Even 10 years ago, having an excellent product or service at a good price was enough for you to be competitive and successful. Today, with the increasing use of blogs, online review sites, and social media, that is not enough. Our employees define the brand and we rely on them to deliver amazing customer service to ensure our product/service is sold to returning, loyal customers who in turn recommend our product/service to their friends. The culture of an organization is also reliant on having like-minded employees who support each other. Hiring the right person is crucial, not only to ensure no loss of productivity or profit, but also to continue to support the company culture.
Sometimes, however, we find ourselves needing to fill a position quickly and we rush a hire without researching the prospect’s skills or checking references. This may turn into a bad hire, with characteristics such as failing to produce quality work on-time, having a negative attitude, and not working well with others or with clients. The result of this one bad apple can include a decrease in productivity, loss of customers and revenue, disruption in team dynamics, decrease in morale, and loss of valuable team members, all of which can negatively impact company culture and profitability.
Having to fire and rehire is time consuming and costly. Find out how much a bad hire will cost you using this “Bad Hire Calculator“. Just to give you an idea, I thought I’d see what it would cost to replace an entry-level $25K salary hire using realistic yet conservative numbers and found that it costs nearly $43,000 for this bad hire to work for 8 months. If that wasn’t shocking enough, this number does not take into account the cost of firing them or the total decrease in productivity! Research from Careerbuilder.com has shown that 41% of companies have had a bad hire that has cost them at least $25,000 while 25% report a bad hire costing them over $50,000.
So how can we ensure that we bring on the right person? Get to know them!
Sixty-one percent of employees hired using a personality assessment became top performers within 12-14 months compared to just 7% of those hired without using a hiring tool. There are a variety of personality assessments out there, all of which identify certain characteristics or traits of our personality. Many are preference based and cannot be used for hiring decisions. Arguably the most well known of this type of personality assessment is the Myers-Briggs Type Indicator or MBTI. There is still value in using these assessments, as I discuss in this article. However, using a behavior-based personality provides a practical analysis of an individual’s personality and can be used as a tool in the hiring process. We use our own assessment, the Multi-Rater Personality Inventory (MRPI), to better understand personalities as a hiring tool. It has a high validity and reliability, correlates strongly against competencies, and is designed in a way that makes skewing the results nearly impossible. Even so, our assessment is used as part of the hiring process. It helps address concerns our clients might have about an applicant from their interview or references, as well as providing an idea of how the applicant will work in the company’s culture. Finally, it identifies potential areas of concern that will help their new manager understand how to better coach them should they be hired.

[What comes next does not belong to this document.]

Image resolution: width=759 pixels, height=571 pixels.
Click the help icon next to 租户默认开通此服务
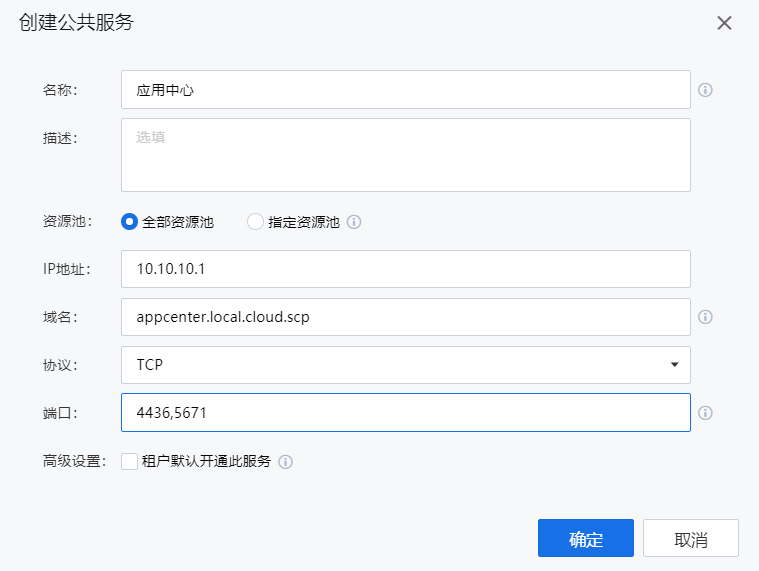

The Interview and References
Being an excellent entrepreneur, business owner, or leader does not mean you are a great interviewer! In fact, Greg Witz is the first to admit that interviewing candidates is not his strong suit. This does not mean he is not involved in every interview, rather he relies on another member of the team to ask the right questions. Having two people present during interviews is a good practice as it allows for different perceptions of a candidate to be discussed. What you ask will vary depending on your industry, but avoid the questions that simply require the candidate to regurgitate their resume. Use questions that challenge their abilities or show creative problem solving. This is also your opportunity to get to know the candidate and see if their personality will fit with your company culture. Business News Daily has some great questions to help in learning more about your candidate here.
Zingerman’s, a $44.9 million group of businesses in Ann Arbor Michigan, has a great policy when it comes to interviews: If the candidate doesn’t smile when they first meet the interview team, they don’t get hired. If you are not happy and excited to be at an interview, odds are you won’t be happy and excited about coming to work either. Similarly, you want candidates who ask questions at the end of the interview. The best candidates come in with enthusiasm and passion about the company, and their questions should reflect that. Some of the best questions I’ve received are:
- How is success defined for this position?
- What are the greatest challenges your company faces?
- What are some potential career paths within your company?
- In order to retain high quality talent, what do you guys do to keep it fun for the team?
- What do you love best about the culture of the team here?
If we expect our interviewees to be enthusiastic and high energy, then we as interviewers should be as well. This gets difficult on days where you have multiple interviews and the monotony of asking the same questions over and over can take its toll. As humans we tend to mirror those around us, so to get the best out of our interviewees, we need to be at our best as well.
Many employers request references from candidates, yet very frequently the employer never contacts the reference or only calls one reference. Previous employers can give you a great idea of how well the candidate will fit in your company, making these calls worth the time. Of course, speaking to a candidate’s high school friend or personal trainer won’t be particularly useful! Insist on references who are supervisors or clients, ensuring that you are provided with both phone and email. If any reference is hesitant to talk about the candidate or only provides very surface or generic answers, a red flag should be raised. Monster.com has put together a great reference call strategy, complete with questions, in their article Reference Checking: Get Real Information from Reference Checks.